Dereference linked data
It should be obvious, but dereferencing linked data in the application is the only way to do things. Why get handy with SPARQL when you already have a functional REST-API? If you’re not dereferencing, consider whether you need a document store rather than an RDF store.
Use an index to search discrete values
Use the right technology. Searching requires a search index — irrespective of technology (conversely, storage doesn’t require a search index, but that is another rant). Indexing RDF has never been easier, even if you want to stay platform independent, there are many good choices and patterns.

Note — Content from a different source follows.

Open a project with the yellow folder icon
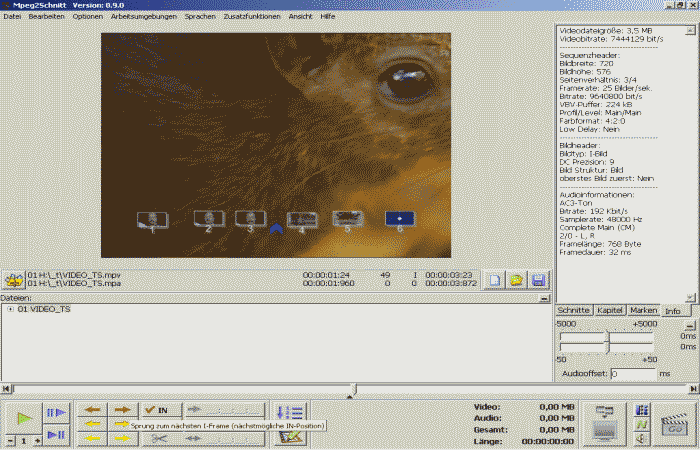Image resolution: width=700 pixels, height=450 pixels. (x=517, y=281)
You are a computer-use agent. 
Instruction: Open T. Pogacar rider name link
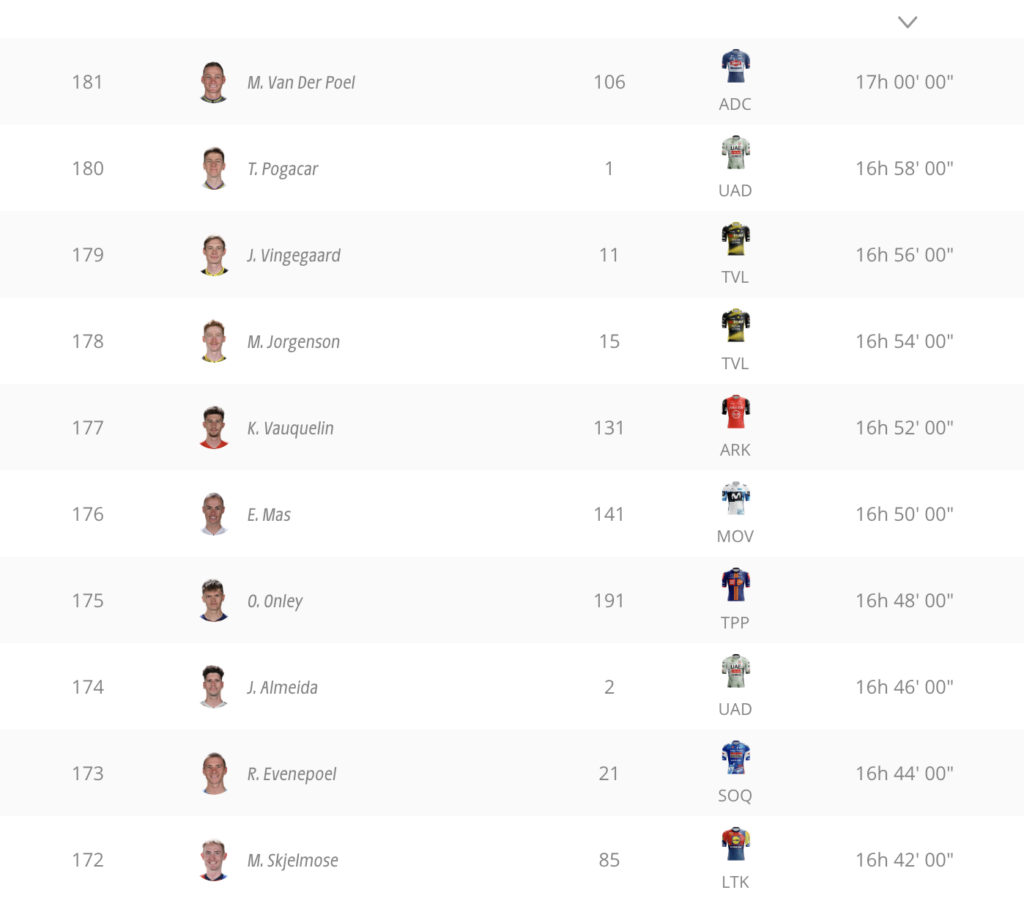point(282,169)
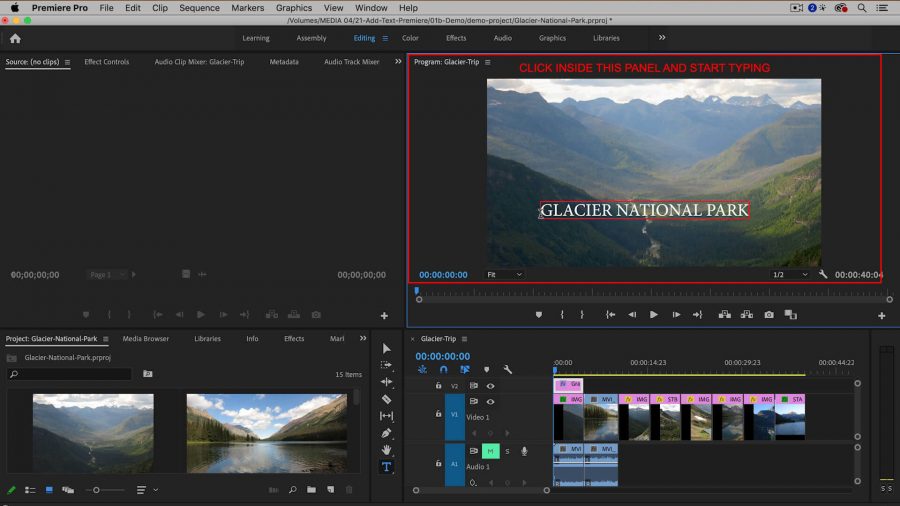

In the absence of portable ways of creating a CBD, use SPARQL CONSTRUCT
Concise bounded descriptions (CBDs) are a great way of making sure that all of the data that needs be delivered together over your REST-API is delivered. Since there’s no way of doing this platform-independently, use SPARQL CONSTRUCT to mimic this functionality in your REST-API. Doing this will also mean that you’re less likely to want to do silly things with SPARQL later.
Model data as you go
An eternal hindrance to RDF take-up is the ability for hard-thinkers to make a mess of things by creating a bad, disconnected conceptual model that can go directly into production as the physical model. Model things minimally and as they are needed; expect refactoring of the model.

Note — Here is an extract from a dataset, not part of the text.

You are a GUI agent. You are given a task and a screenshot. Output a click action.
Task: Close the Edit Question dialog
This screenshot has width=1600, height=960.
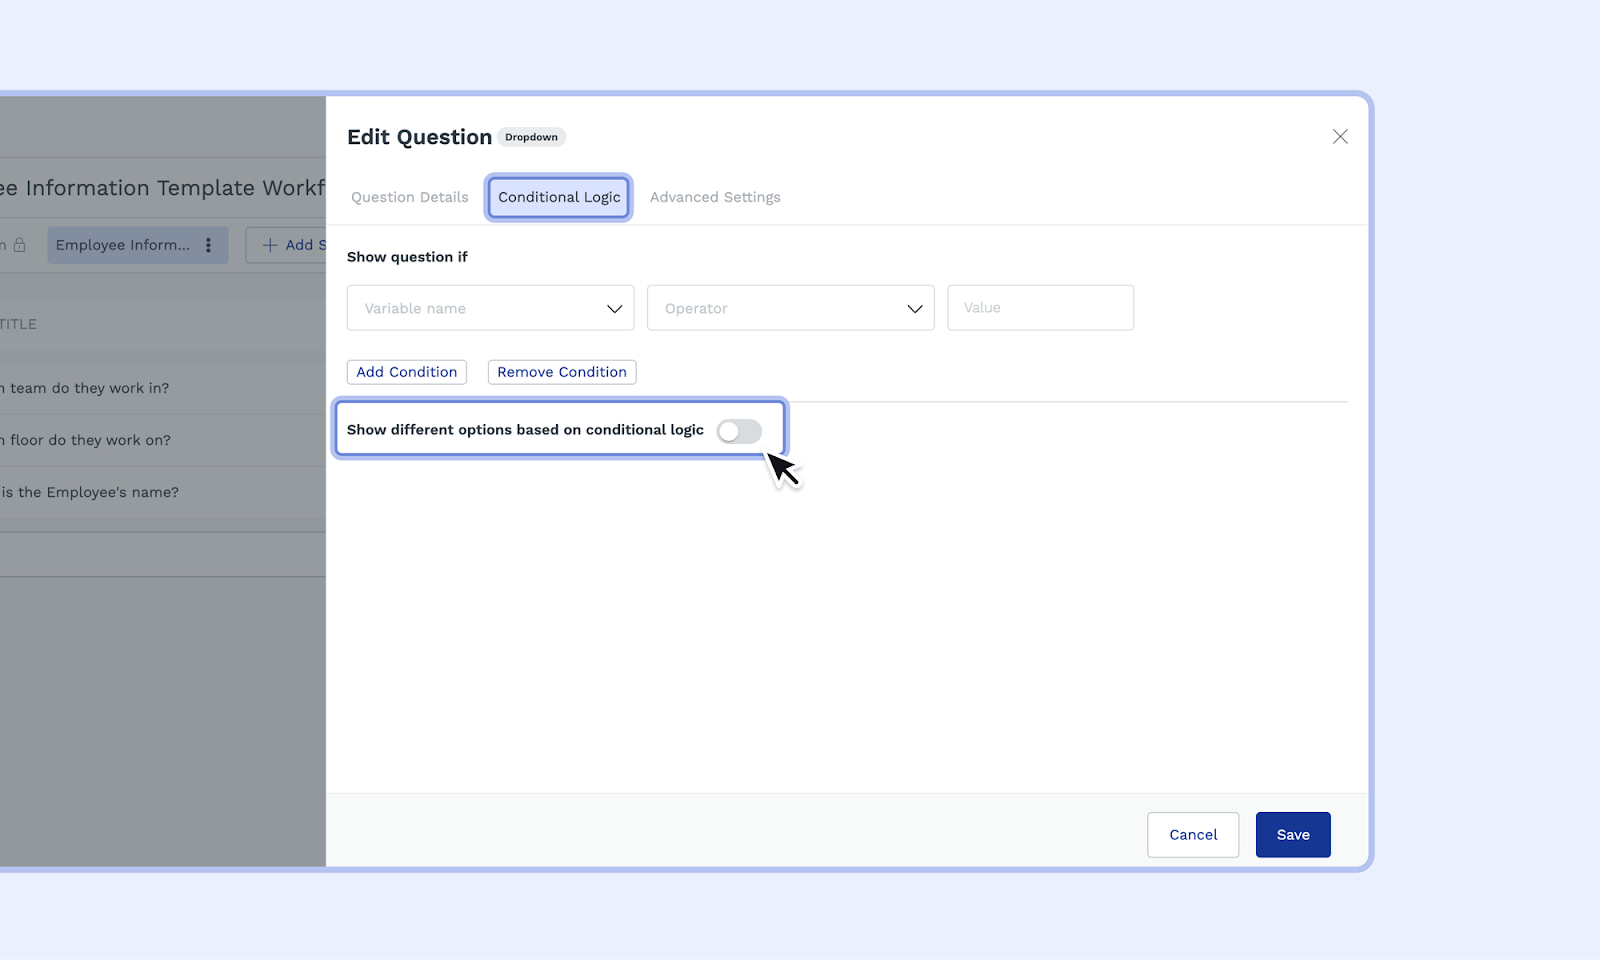(x=1340, y=137)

Look for obvious code smells
Overambitious queries murder performance irrespective of technology. They are also a code smell. If you need to create the kind of query that has n-seconds performance, then you need to look at a) your model and b) your architecture. Sometimes you can fix things simply by creating addressable objects that are what you want; other times you simply need tabular data and RDF simply isn’t going to cut it. And there is no shame in that.
There are a lot of other things that I could say, but I think these simple principles keep the likelihood of snappy performance and functional solutions very high. Graph databases are very good at certain things and it is knowing what technology to deploy where that is the major part of of an architect’s job. Because everything can be done in RDF doesn’t mean it should.